On Sat, 26 Jan 2013, Peter Tribble wrote:

Adam,

I am continuing on completing studio -> gcc compiler migration. As this is
something, which will take a century to complete, I have come to a
conclusion that I will directly update stuff and make sure it is buildable
by gcc44.

Just one question - why gcc44? In other words, why not jump straight
to gcc 4.7?

I agree that there is no (or should be no) technical reason to prefer 4.4.4 (4.4.0 was released on April 21, 2009) for user-space code outside of core Illumos. In fact, there is good reason to keep up with GCC major releases and use a similar GCC for building user-space code as popular stable Linux distributions use. This would ease porting of Linux applications which are typically developed/tested with the GCC provided with Linux. On open-source development lists, I am seeing considerable interest from developers to use the latest C and C++ standards which implies that the code they write will prefer compilers implementing those standards.

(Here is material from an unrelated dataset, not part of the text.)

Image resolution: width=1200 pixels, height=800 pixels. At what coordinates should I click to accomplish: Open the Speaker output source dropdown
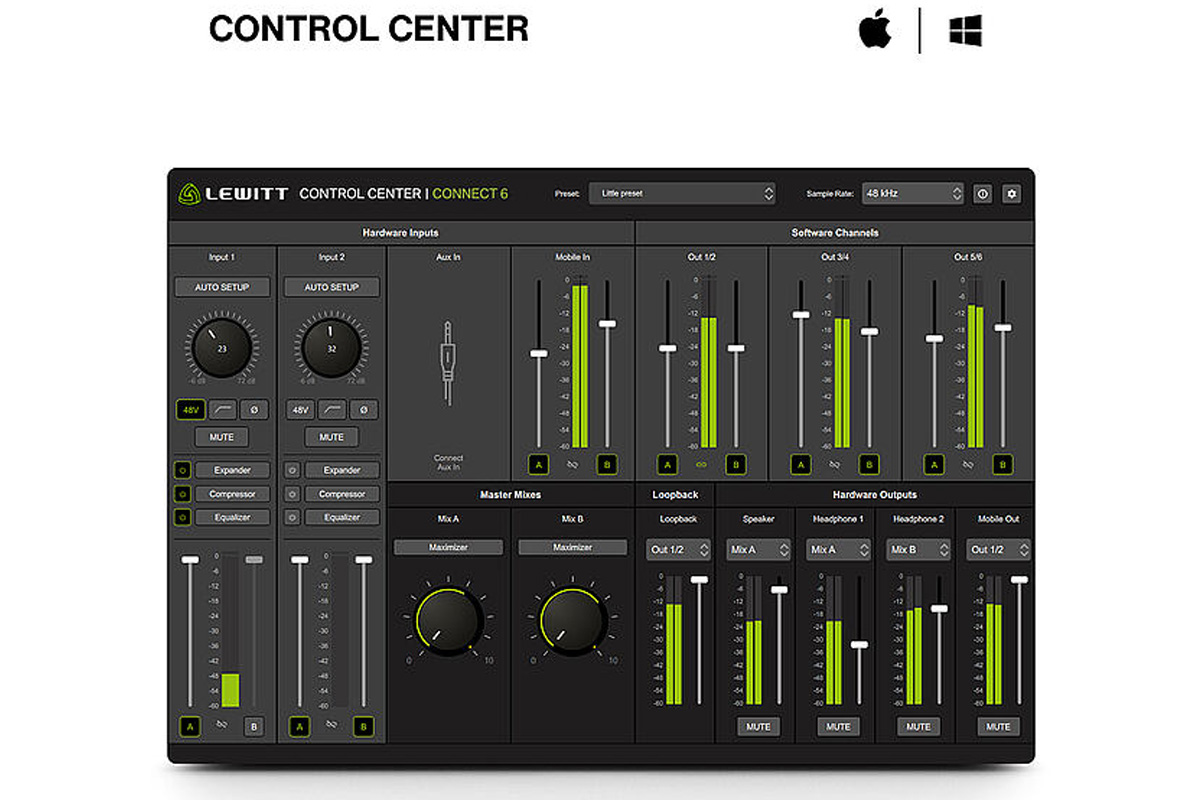(x=758, y=550)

The main concern is with C++ ABIs, which may require that libraries/applications depending on a particular C++ standard library and ABI be updated in a consistent way on a periodic basis (e.g. every two years). If there is actual instability (yet to be demonstrated), then this has consequences for independently packaged software.

Illumos uses (patched) 4.4.4 because that is what there was available developer time to use and the kernel has special needs.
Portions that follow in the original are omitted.